今日からまた戦が始まった。ざあざあと煩い雨が視界を悪くする。ああなんて汚い雨なんだろう。
苛立ちながらも銀時たちを探す紫苑にも容赦なく雨は降りかかる。あたりには鉄の匂いが漂っているせいもあって呼吸がしづらく、彼女の苛立ちは増す一方だった。
(戦争に参加したばかりの頃はこの匂いが駄目で…、吐き気で歩けなかったりもしたなあ……)
ぼんやりと思いだすのは少し前のこと。
体にまとわりつく"赤"も不快だったが何よりも嫌だったのはその匂いだ。
体についた赤は洗えば消える。
だがその匂いだけは消えることなく体に染み込んでいるような感覚を拭うことができずに、戦場から拠点へと戻った後もその気持ち悪さのせいで、食事をとるどころか動くのも辛い時期があった。
(───今はまったくそんなことなくなったんだけど、ね)
正直なんともいえない心境だ。
そりゃあ体調だって良い方が嬉しいし、戦に出るたびあのような状況に見舞われるのは御免だ。
だがしかし戦場に立っても自分の身体に何も影響を及ぼさないようになったということは、自分自身が血に慣れたということ。
そう思うとどうしても嬉しいだなんて思えなかった。
「………………、」
ふいに胸がざわつく。感じとったわずかな殺気にぴたりと立ち止まった、その時だった。
「……げへへへ、女が居るぞぉ」
「ほんとだぁ〜!お、いい女」
「!」
(天人…………こんな所にまだこんなに居たなんて………)
紫苑を囲む天人の数はざっと見た感じでも優に二十は超える。
ただでさえつい先ほどまで他の天人と戦っていたのだ。さすがに一人でこの数はキツい。
だが速さなら負けることは無いだろう。
ここはとりあえずこの集団を突破して仲間と合流するのが得策だと即座に判断した紫苑は、一人退路を練る。
(おちつけ私…、とにかく動揺なんか見せちゃだめ)
自分で隙を作るなんてまっぴら御免だ。
冷静にそう考え、一度あたりを見回してからスラリと刀を抜く。
「おっ?この女、刀なんて持ってらぁ」
「そんな危ないもん捨ててこっちに来いよ、ヒヒ!」
下卑な物言いに募る嫌悪感。
とにかく早く、早くみんなのところに…
「…おい、こいつ紅蝶々じゃねえか?」
「え?あ……、そーいえば…」
「真っ赤の着物に二刀流の使い手!確かに聞いた通りの容貌だ!」
「おい、必ず仕留めろよ!こいつの首は白夜叉や鬼兵隊総督らと並ぶ価値があるぞ!」
「…………、」
(面倒くさい…な。特徴も、通り名も、私にとってはただ邪魔くさいだけだ。向こうが自分をどう思おうが知ったこっちゃない。こっちはここを抜けるだけ…)
そして紫苑が駆け出そうとした、その時だった。ある天人が嫌な笑みを浮かべながら話し出したのだ。
「そーいやぁ白夜叉といえば……」
「ああ、いまさっき向こうで馬鹿みてぇに暴れてたやつだろ?」
「あいつ本当に人間かよ?ギャハハ」
「ありゃあもうバケモノだな、ヒッヒ」
"バケモノ"
その刹那、彼女の中の何かが切れた。
「は、?」
一瞬、ほんの一瞬。どぱんと何かがはじけたような音と共に風が吹き抜けたかと思うと、次の瞬間には数人の天人の頭が胴体から離れていた。
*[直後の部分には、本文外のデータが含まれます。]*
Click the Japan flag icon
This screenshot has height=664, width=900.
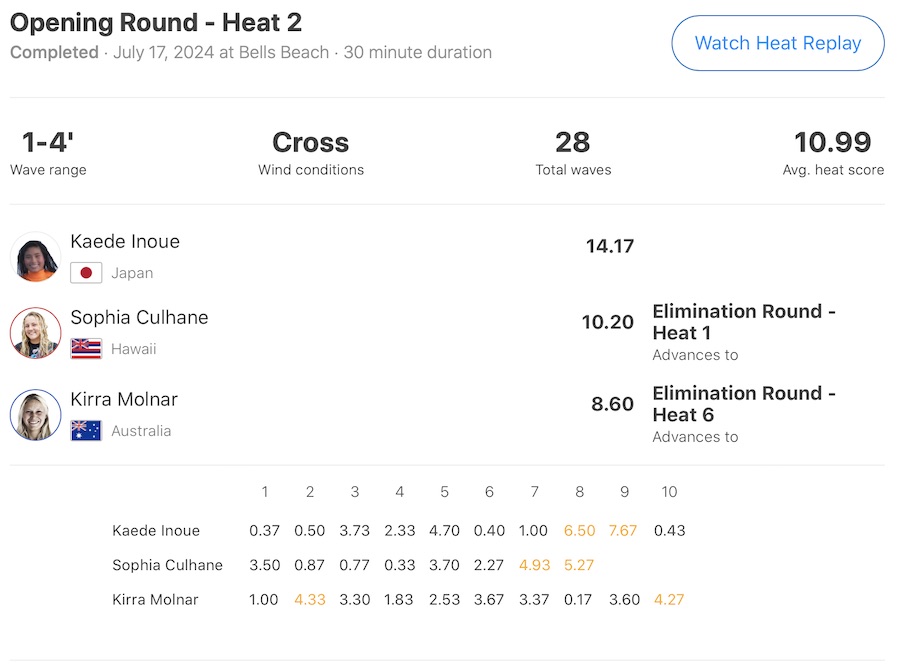(x=86, y=273)
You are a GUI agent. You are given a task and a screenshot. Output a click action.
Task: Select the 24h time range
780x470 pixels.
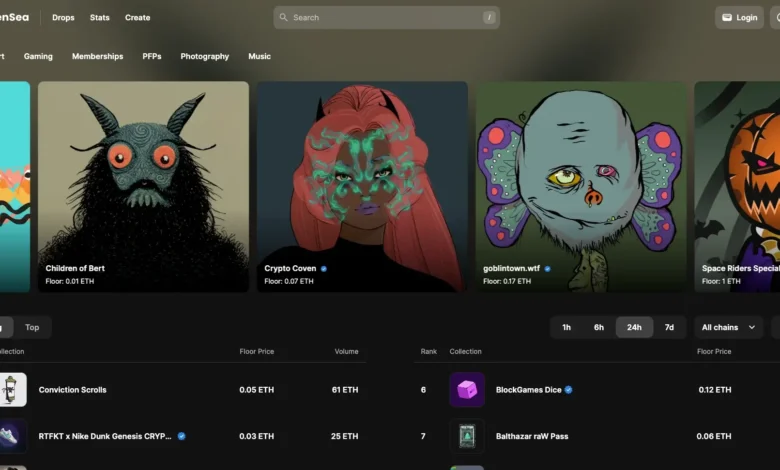[x=634, y=327]
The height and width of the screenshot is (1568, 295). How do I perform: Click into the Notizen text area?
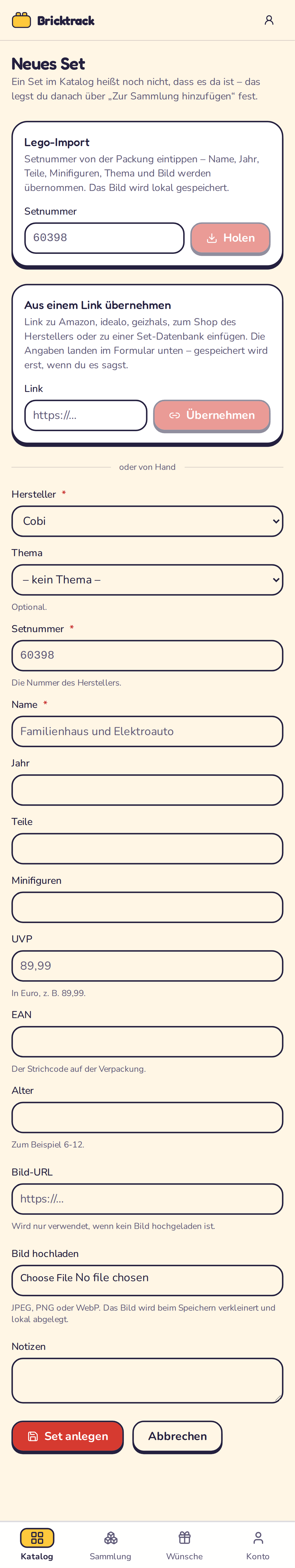click(x=148, y=1380)
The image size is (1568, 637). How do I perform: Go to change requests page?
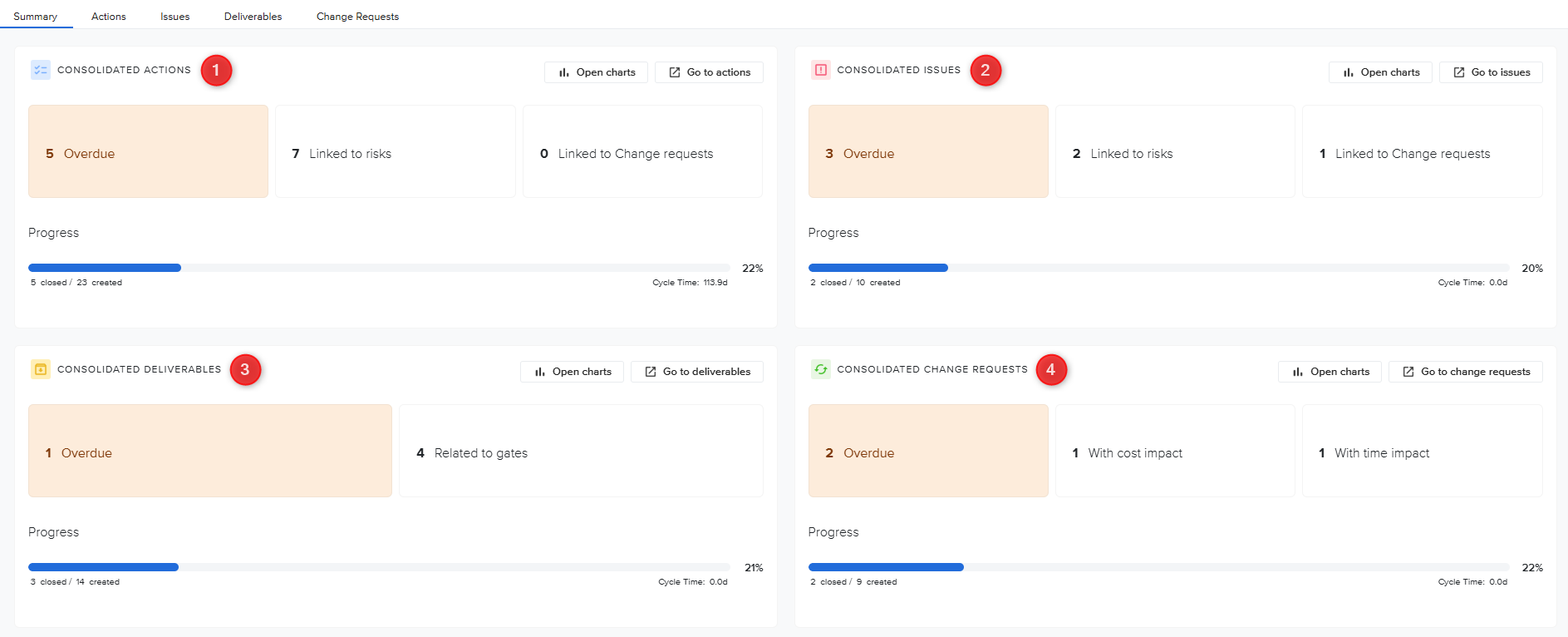(1466, 372)
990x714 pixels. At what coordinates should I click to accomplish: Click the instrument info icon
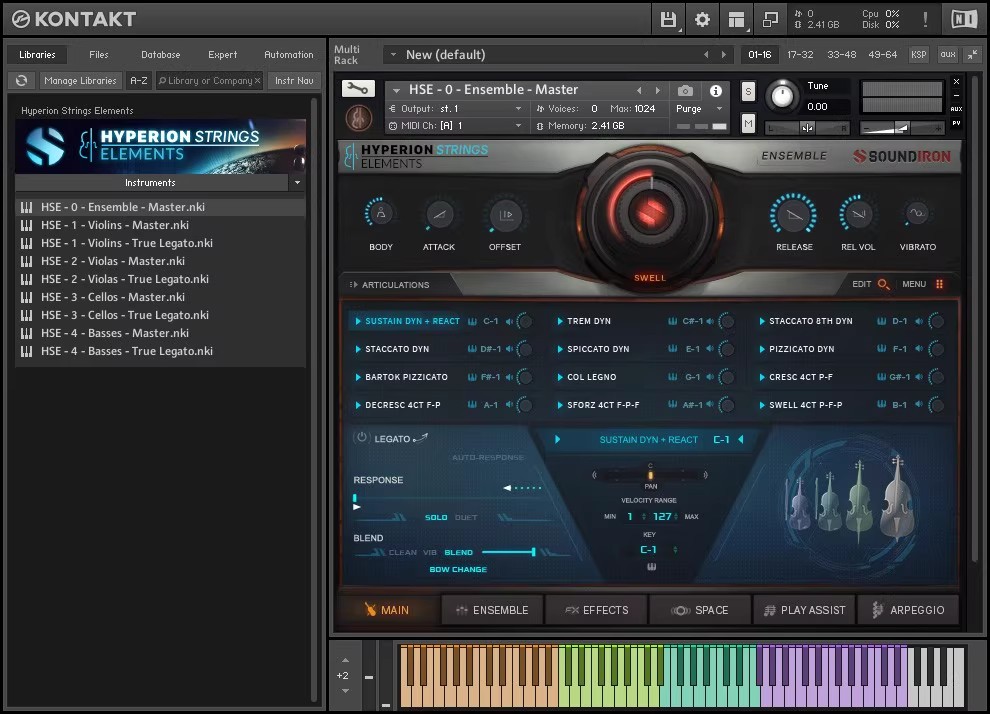[x=716, y=91]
錆臭い血潮が雨に混じってバシャバシャと地面を濡らす。
「なっ、こいつ!!」
「…………いで…」
「あ?」
「………笑わせないでよ、銀ちゃんが化け物?あんたたちの方がよっぽど化け物だろ?」
「っこの、アマぁぁぁぁ!!」
雄叫び、向かってくる天人が刀を振り上げた瞬間、その天人は倒れた。
その天人の後ろにはいつの間に移動したのか、紫苑が倒れた天人を凍りついた目で見下しながら立っている。
「………遅、」
「!?、速いぞこのおん───」
この天人も最後まで言い切る前に首が宙を舞った。頭から血をかぶった紫苑は突然にこりと笑みを作り、言葉を紡ぐ。
「さあ、次はだあれ?みんなみいんなころしてあげるよ!そのくち黙らせて、もう二度とそのきったない声が出ないようにしてあげる!だから、だから、っ……さっさと消えちゃえ」
ぎらぎらと目に殺気を灯す紫苑の頭にはこの時、天人を斬り伏せることの他にもう何も残ってはいなかった。
まっかにそまる
許さないよ、絶対に。
誰が何と言おうと私の誇りを汚すやつらは、ぜんぶぜんぶ、ぜんぶ壊してやる。